浜松市 高竜地区の整備課題と今後の方針を報告

静岡
 浜松市は、JR浜松駅南側の高竜地区について、今後の常葉大学浜松キャンパス移転などに伴う整備課題や今後の方針を市議会に報告し、未利用の宅地の活用や未整備となっている都市計画道路の事業推進に取り組む方針を示した。11月定例会で栁川樹一郎議員(自由民主党浜松)の一般質問に濱田輝秀都市整備部長が回答した。  高竜地区は中央区砂山町、寺島町の各一部を区域とし、1997年度から2023年度の27年間に市施行の土地区画整理事業(対象面積11・3㌶)を実施。道路や公園などの都市基盤を整備し、都市交通の円滑化や安全な歩行者空間の確保を進め、地域の防災性向上につなげた。  しかし同地区は商業系用途地域に位置付けられている中、いまだ建築物が建てられていない宅地が全宅地の約16%に上る。
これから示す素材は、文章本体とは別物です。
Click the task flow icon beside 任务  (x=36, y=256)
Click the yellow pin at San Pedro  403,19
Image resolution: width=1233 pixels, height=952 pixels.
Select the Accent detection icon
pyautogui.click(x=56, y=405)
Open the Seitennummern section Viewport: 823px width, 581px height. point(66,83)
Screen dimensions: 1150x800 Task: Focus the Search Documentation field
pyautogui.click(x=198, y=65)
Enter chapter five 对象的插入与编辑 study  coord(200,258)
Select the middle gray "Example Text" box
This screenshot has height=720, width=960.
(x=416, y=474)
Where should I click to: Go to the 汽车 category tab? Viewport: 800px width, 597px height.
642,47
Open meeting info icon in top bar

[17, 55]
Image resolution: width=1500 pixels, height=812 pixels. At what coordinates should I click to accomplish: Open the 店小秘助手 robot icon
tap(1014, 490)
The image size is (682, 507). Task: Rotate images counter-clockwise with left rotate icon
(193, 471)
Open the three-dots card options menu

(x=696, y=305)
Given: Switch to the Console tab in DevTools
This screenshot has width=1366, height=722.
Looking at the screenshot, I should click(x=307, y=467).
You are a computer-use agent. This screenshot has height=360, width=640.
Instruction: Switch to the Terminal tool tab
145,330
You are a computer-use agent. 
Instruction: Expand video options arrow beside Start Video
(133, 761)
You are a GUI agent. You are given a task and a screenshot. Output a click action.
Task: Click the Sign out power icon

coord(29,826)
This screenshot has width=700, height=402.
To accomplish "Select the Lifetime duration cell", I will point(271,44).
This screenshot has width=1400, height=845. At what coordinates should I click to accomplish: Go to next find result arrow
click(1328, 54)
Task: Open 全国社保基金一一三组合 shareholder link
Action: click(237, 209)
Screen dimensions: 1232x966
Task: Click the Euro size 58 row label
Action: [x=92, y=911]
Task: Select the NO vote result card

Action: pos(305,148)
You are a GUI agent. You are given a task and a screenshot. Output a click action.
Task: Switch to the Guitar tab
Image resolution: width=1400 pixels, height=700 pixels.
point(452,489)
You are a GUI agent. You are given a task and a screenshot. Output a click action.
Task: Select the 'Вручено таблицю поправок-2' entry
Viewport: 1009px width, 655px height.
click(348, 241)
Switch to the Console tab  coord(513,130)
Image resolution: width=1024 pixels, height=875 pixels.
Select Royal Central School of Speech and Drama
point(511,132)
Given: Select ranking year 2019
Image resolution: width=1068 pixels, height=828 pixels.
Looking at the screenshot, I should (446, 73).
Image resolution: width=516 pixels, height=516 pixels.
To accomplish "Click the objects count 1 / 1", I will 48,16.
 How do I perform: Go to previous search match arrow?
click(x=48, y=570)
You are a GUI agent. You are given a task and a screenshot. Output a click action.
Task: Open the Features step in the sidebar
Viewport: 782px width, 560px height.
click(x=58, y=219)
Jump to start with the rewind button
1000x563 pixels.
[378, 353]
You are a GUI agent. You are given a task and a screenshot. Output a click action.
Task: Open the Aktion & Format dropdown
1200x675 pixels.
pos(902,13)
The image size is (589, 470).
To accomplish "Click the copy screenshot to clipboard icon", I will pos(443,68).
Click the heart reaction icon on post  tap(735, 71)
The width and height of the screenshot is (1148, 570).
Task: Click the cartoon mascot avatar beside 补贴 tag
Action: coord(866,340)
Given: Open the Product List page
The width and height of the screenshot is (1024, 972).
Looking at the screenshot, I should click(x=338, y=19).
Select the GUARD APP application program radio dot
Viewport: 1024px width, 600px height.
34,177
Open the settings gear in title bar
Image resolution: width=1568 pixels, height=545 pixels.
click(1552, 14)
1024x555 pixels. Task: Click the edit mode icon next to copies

また、隣接する都市計画道路砂山寺島線の一部が未整備となっていることも課題となっている。  同路線について濱田部長は、現在土木部が進めている街路整備と並行して土地所有者への個別の助言や必要な情報提供を行うとし、今後土地区画整理事業の効果を一層高められるよう、まちづくりの推進に努めるとの方針を示した。  また、同地区を含むJR浜松駅周辺は、立地適正化計画の中で広域サービス型都市機能誘導区域に位置付けており、広域な公共交通ネットワークを生かした交流やにぎわい創出につながる、商業・文化などの機能の集積を図る区域と定められている。  現状について濱田部長は、中心市街地活性化ビジョンとともに土地利用方針の策定作業を進めており、都心への新たな市街地開発事業などの民間都市開発を戦略的に誘導するための財政的支援や、規制緩和等の制度的な支援をパッケージ化するなどの対策について検討を進めている、と報告した。  駅南地区については今後常葉大学浜松キャンパスや専門学校などの移転が予定され、特に常葉大学キャンパスについては学生・教職員合わせて2000人近くが当地区に集まることとなり、新たに土地利用の誘発やにぎわい創出につながることが期待されている。  さらに、多くの学生が公共交通を利用して通学することも想定され、浜松駅から駅南地区にかけて、安全安心で快適な道路空間の確保が必要となってくる。  これらの対応を進める上で、土地区画整理事業や市街地再開発事業は道路を含めた基盤整備手法として有効と市は考えており、同地区での民間都市開発などの土地利用の動向を捉えつつ、必要な支援や協議調整を行う中で、新たなまちづくりについても検討を進める方針だ。